Whilst at the party we also meet the mysterious Chinese agent Wai Lin, played by Michelle Yeoh but as they investigate it becomes clear that Carver is using China and Britain to escalate a crisis which will allow him to expand his media network into China.
I have always really enjoyed the Pierce Brosnan James Bond movies as he was my first introduction into the Bond series and I do still really enjoy this movie.
One of the biggest strengths of this movie for me is definitely it’s action sequences which are all very exciting and the movie has plenty of them which are all very well thrilling to watch. My favourite is still the bike chase through the streets of Saigon where Bond and Wai Lin are handcuffed to each other so have to work together to escape Carver’s helicopters and cars which makes for a really exciting scene that continually ups the ante and there are also some interesting character beats during this scene where both characters want to take the lead and direct the other one.
Bond’s gadgets also include a remote controlled car from his phone which he uses in a very exciting car chase around a multi-storey car park in Hamburg (as an aside, isn’t it always strange how Bond always gets exactly the gadgets he needs in these movies?). There is also a mesmerising HALO jump from a plane where Bond jumps from a plane to investigate what sank the Devonshire.
Speaking of Wai Lin I also have to mention Michelle Yeoh as she was praised at the time as being a real highlight of the movie and I do wish that you could see more of her in this as she is a very interesting character (which also makes it all the more shocking to realise the Bond producers did plan a spin off series with her which I wish they had done but sadly wasn’t to be). Whilst there has been Bond girls in the series before where they tried to make them Bond’s equal, such as Agent Triple X and Dr. Holly Goodhead – it genuinely feels in this movie that Wai Lin is genuine Bond’s counterpart as she makes her own escapes and has a very exciting fight sequence in the middle of the movie.
Teri Hatcher’s Paris Carver is also an interesting character.

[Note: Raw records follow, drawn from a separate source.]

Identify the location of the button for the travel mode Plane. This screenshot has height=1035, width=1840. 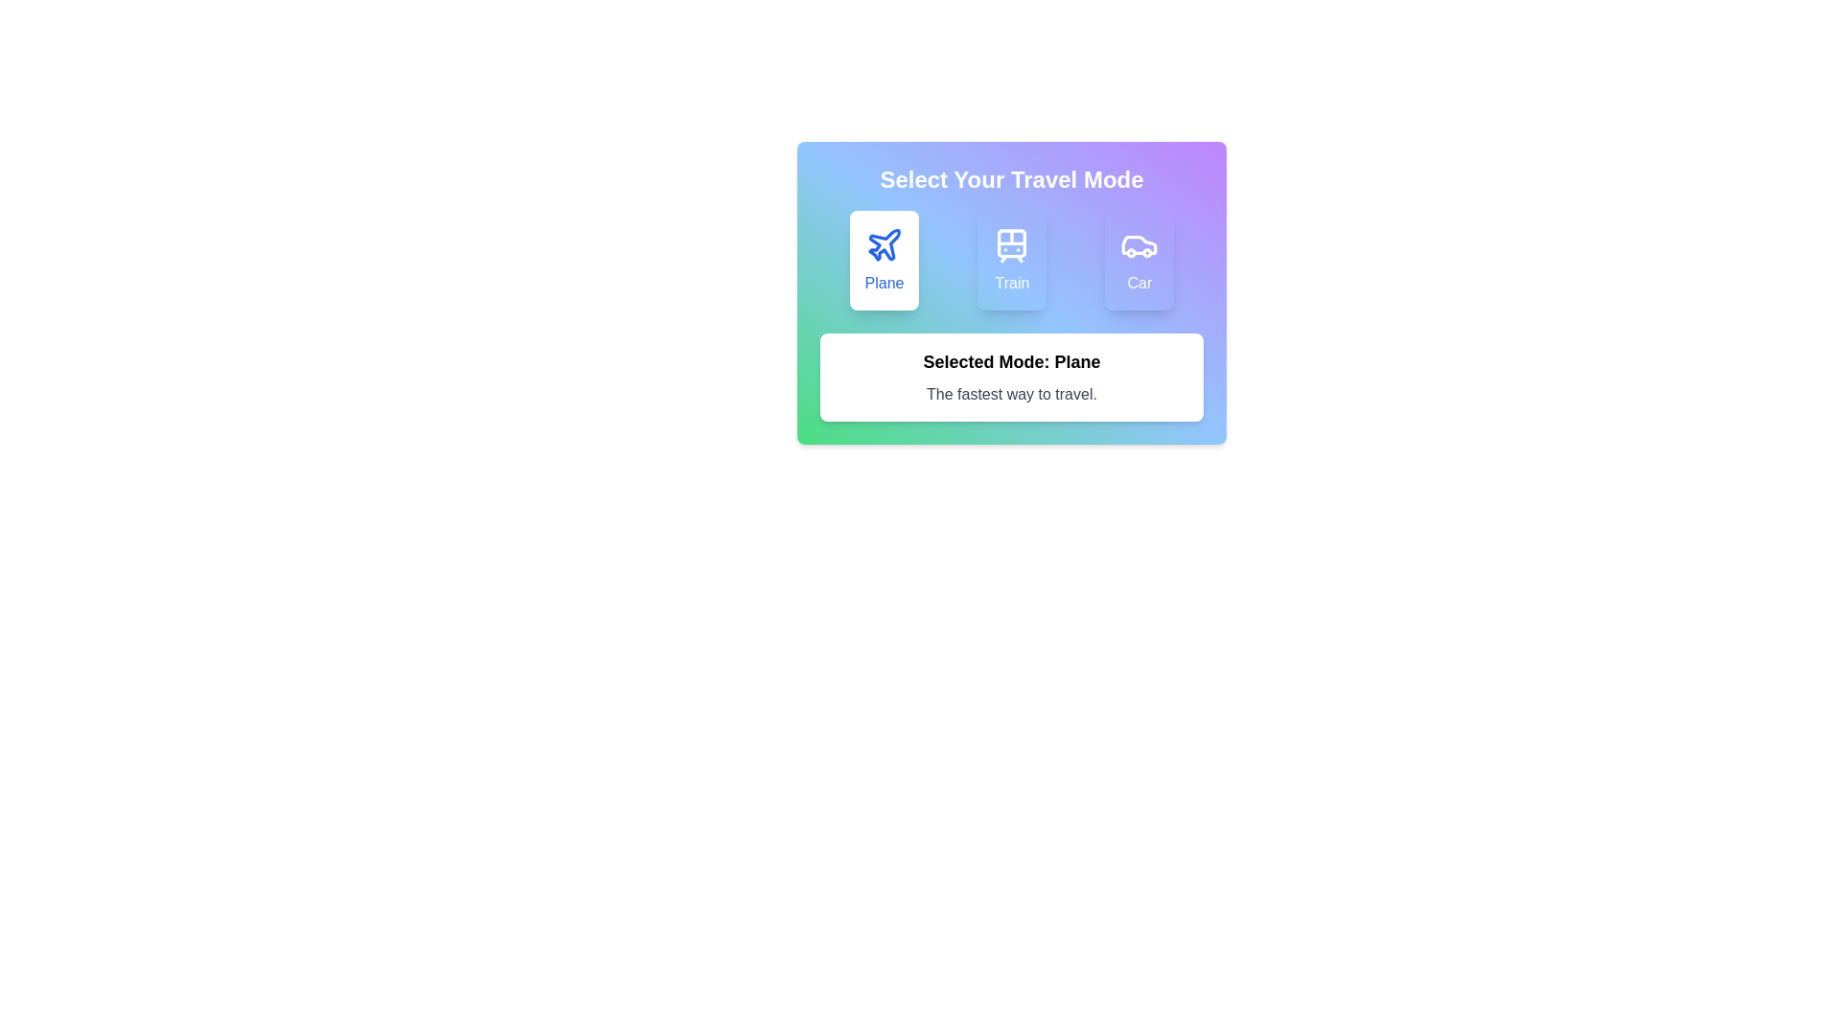
(883, 261).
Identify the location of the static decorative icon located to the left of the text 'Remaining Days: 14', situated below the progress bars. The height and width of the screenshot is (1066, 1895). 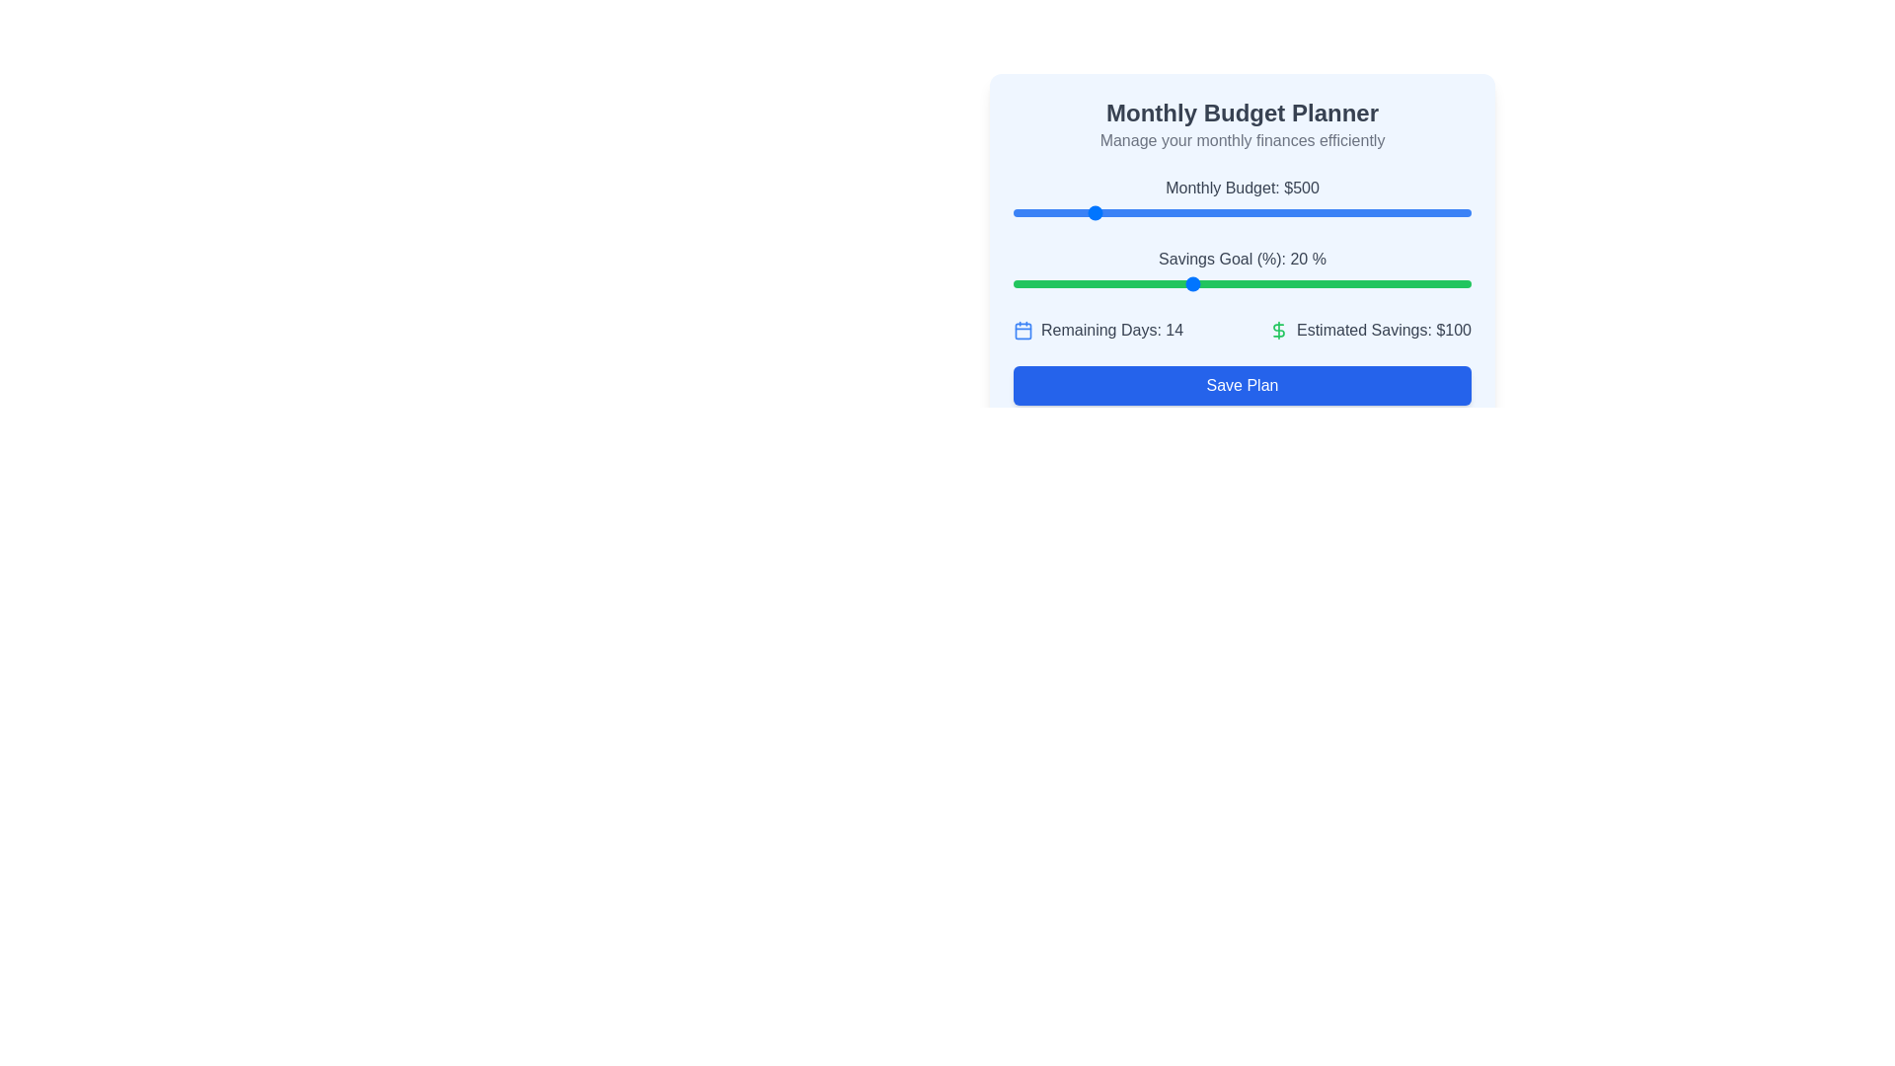
(1022, 330).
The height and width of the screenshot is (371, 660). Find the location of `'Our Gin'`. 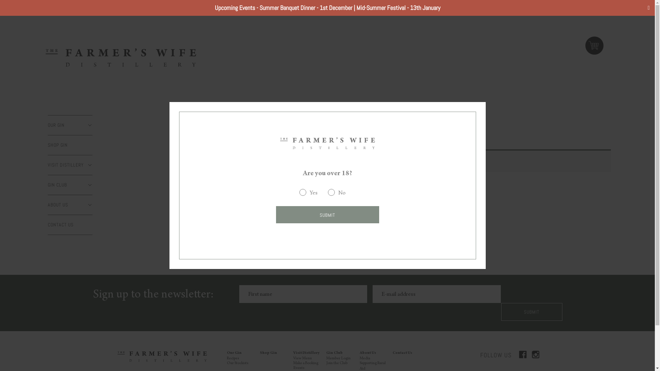

'Our Gin' is located at coordinates (234, 353).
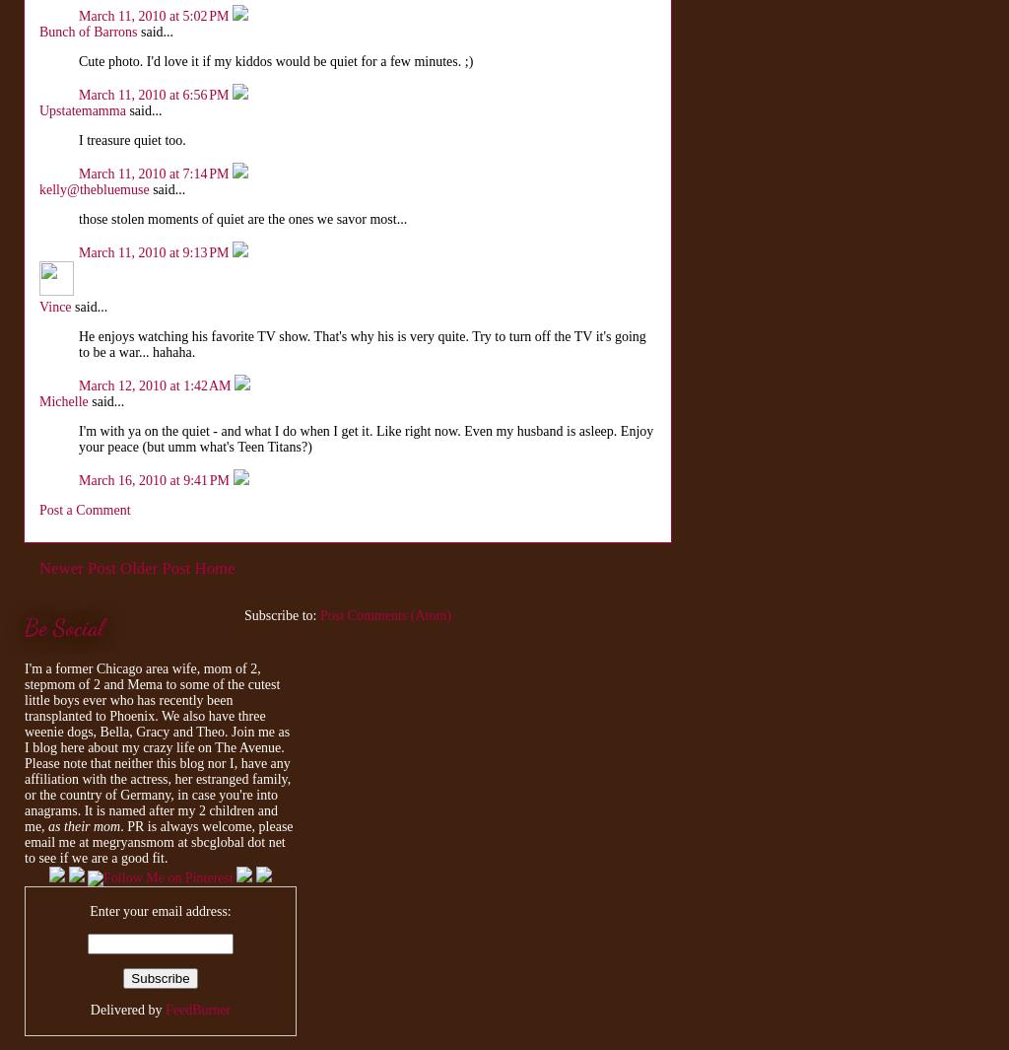 This screenshot has height=1050, width=1009. I want to click on 'Michelle', so click(62, 400).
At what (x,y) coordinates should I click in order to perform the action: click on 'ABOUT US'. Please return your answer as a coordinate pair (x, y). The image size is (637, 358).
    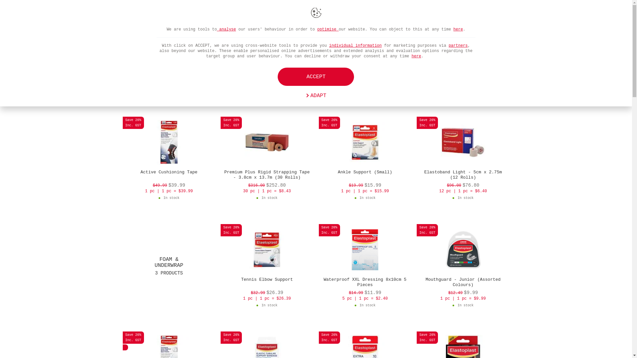
    Looking at the image, I should click on (318, 14).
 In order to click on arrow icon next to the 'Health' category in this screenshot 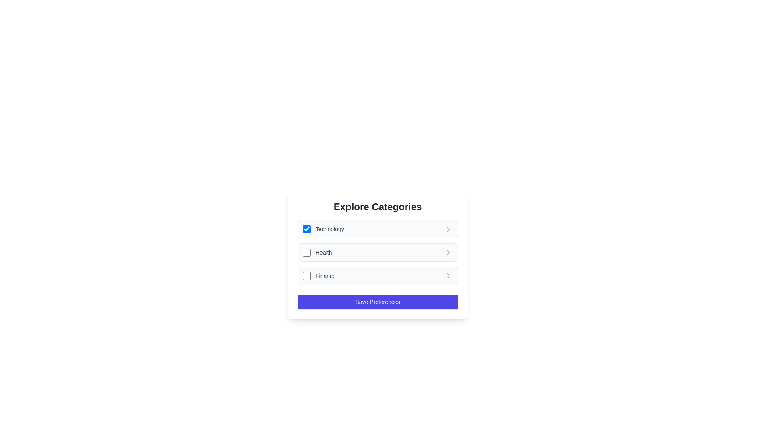, I will do `click(448, 252)`.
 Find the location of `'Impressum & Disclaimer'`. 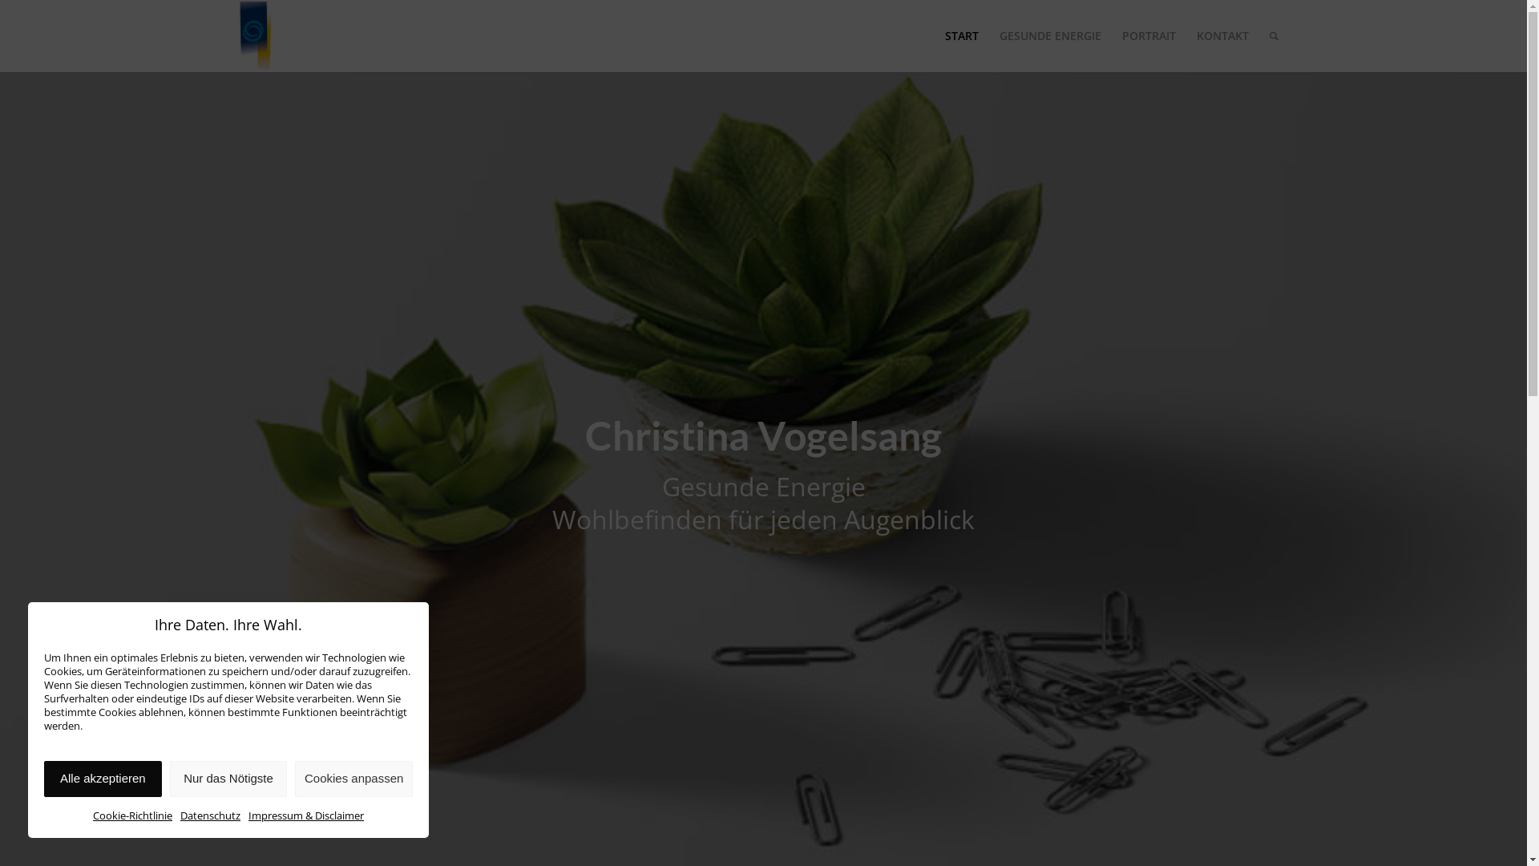

'Impressum & Disclaimer' is located at coordinates (248, 815).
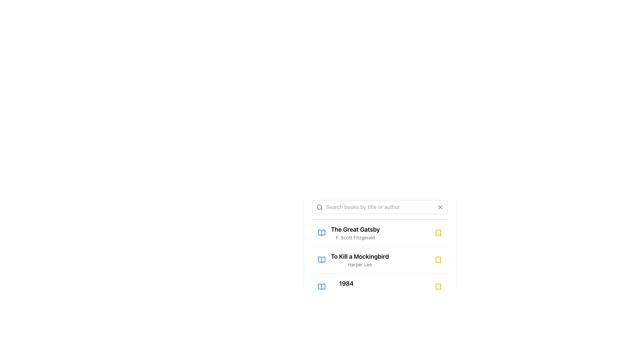 This screenshot has height=360, width=640. I want to click on the yellow bookmark-like icon located at the far-right side of the list entry for the book 'To Kill a Mockingbird', so click(438, 259).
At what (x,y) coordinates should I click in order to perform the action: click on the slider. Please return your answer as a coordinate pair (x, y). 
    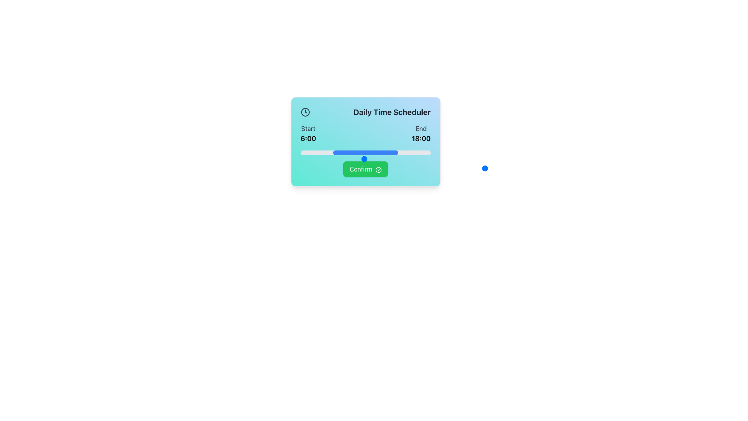
    Looking at the image, I should click on (377, 153).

Though her screen time is limited, the fact she has a previous history with Bond makes for an interesting dynamic that distinguishes her from most of the other Bond girls (to my mind it’s only Eunice Gayson’s Sylvia Trench and Lea Seydoux’s Madeline Swann that have had a history with Bond across more than one movie).
The movie does have some ridiculousness and some contrivances within the plot – I do find it strange for example that Gupta is a tech genius but MI6 pick up the signal at the beginning of the movie from Carver’s satellite when you would’ve thought Gupta would be able to mask it in some way.
Moreover, the third act of the movie from when Bond and Wai Lin get captured to the stealth boat all seems to happen on the same day as Carver says to them he moved up his timeline to midnight but it seems that Ha Long Bay is miles away from the previous scenes so it seems odd the timing of this part of the movie.
Also the main villain of Elliot Carver who is also a bit of a Rupert Murdoch figure, whilst it is interesting from a thematic point of view of the media manipulating the narrative for his gain, Jonathan Pryce to me comes across as a bit cartoonish as the villain and in the line of Bond villains isn’t really the best or that memorable.
Whilst it is an enjoyable movie and the action scenes definitely make it worth a look, I would recommend Goldeneye as the better of Brosnan’s early Bond movies.